In the latest of its Safety Bytes videos, Irwin & Colton meets with IOSH’s Head of Practice Duncan Spencer, to discuss its new Competency Framework.

Duncan said that IOSH has introduced its new competency framework to enable health & safety professionals to be able to benchmark themselves against their peers. “The competency framework is required, because we need a map for professionals to be able to say, where is my skill set compared to other people in my profession? And what do I need to change about my skill set in order to be able to progress my career?”

The framework with enable health and safety professionals to do two things. “Firstly, to be able to benchmark where their skills currently are, and whether that operates for them well. It will also enable you to look at what’s next? If I want to go for the next job in the career structure, or maybe two jobs at once and go for a big leap, then I’ve got to make sure that I develop the skills for the job that I want in the future.”

Duncan goes on to discuss whether technical skills are becoming less important. “I don’t think you can say that the pendulum is swinging away from technical skills. Because technical skills are always going to be needed. It’s the foundation of any OSH professional’s role. And indeed, there are new skills within our competency framework that haven’t been there before. There are new skills around sustainability, for example, and human capital.

“I do think it’s true to say that what employers are now demanding of OSH professionals is changing. We’re working in this hugely rapidly changing business environment, that everybody is having to flex. Everybody is having to change.

“Effectively, people are now looking for professionals that not only have the technical skills, but they also have the core skills, and the behavioural skills as well. They need to have people who can also make changes happen in the workplace.”

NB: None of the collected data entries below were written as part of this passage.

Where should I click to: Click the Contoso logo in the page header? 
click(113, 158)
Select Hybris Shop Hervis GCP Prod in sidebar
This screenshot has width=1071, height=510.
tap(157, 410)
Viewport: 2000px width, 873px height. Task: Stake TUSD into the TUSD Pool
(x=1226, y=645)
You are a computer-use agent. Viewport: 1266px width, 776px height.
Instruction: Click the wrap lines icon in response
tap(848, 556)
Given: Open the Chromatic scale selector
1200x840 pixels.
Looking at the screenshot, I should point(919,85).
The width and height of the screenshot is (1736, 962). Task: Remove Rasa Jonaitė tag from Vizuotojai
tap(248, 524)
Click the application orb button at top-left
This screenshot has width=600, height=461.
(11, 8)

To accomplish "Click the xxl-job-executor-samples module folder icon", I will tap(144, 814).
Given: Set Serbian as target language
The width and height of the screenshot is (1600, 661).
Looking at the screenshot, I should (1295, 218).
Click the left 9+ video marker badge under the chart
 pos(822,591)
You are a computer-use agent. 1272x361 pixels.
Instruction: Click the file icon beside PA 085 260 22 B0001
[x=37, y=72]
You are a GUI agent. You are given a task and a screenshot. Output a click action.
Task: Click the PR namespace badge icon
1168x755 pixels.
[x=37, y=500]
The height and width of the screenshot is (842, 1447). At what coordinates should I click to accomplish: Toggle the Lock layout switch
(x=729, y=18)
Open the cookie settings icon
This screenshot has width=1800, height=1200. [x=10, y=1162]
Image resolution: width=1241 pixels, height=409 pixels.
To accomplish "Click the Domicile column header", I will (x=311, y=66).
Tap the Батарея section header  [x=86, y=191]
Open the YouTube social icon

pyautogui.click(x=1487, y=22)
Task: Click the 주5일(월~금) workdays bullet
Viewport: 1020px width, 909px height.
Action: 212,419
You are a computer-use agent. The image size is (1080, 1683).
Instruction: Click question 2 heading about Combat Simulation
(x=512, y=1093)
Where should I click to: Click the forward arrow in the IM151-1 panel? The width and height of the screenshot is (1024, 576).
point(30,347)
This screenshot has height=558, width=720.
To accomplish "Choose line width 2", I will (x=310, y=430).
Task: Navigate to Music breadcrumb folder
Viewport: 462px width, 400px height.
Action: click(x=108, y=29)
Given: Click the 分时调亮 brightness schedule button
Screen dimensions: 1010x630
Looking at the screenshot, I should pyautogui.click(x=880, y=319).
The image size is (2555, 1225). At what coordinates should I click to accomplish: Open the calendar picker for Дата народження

The framework, Duncan says, can also help when recruiting. “I think that will help everybody. It’ll help the employer, because they can use the competency framework to be able to define exactly what they want in a job description. It’ll help the recruiter to be able to help the employer to identify the skill sets that they actually need from those individuals. And it will help our members and others, because they will also know what those competencies are about. They will already have benchmarked themselves against those things and have tried to get achievements in and around those areas in order to be able to progress their career set.

“So, it means that everybody then starts to speak the same language. And hopefully, we’re going to be able to raise the calibre of the profession and the ability of people to be able to contribute to their organisation’s success.”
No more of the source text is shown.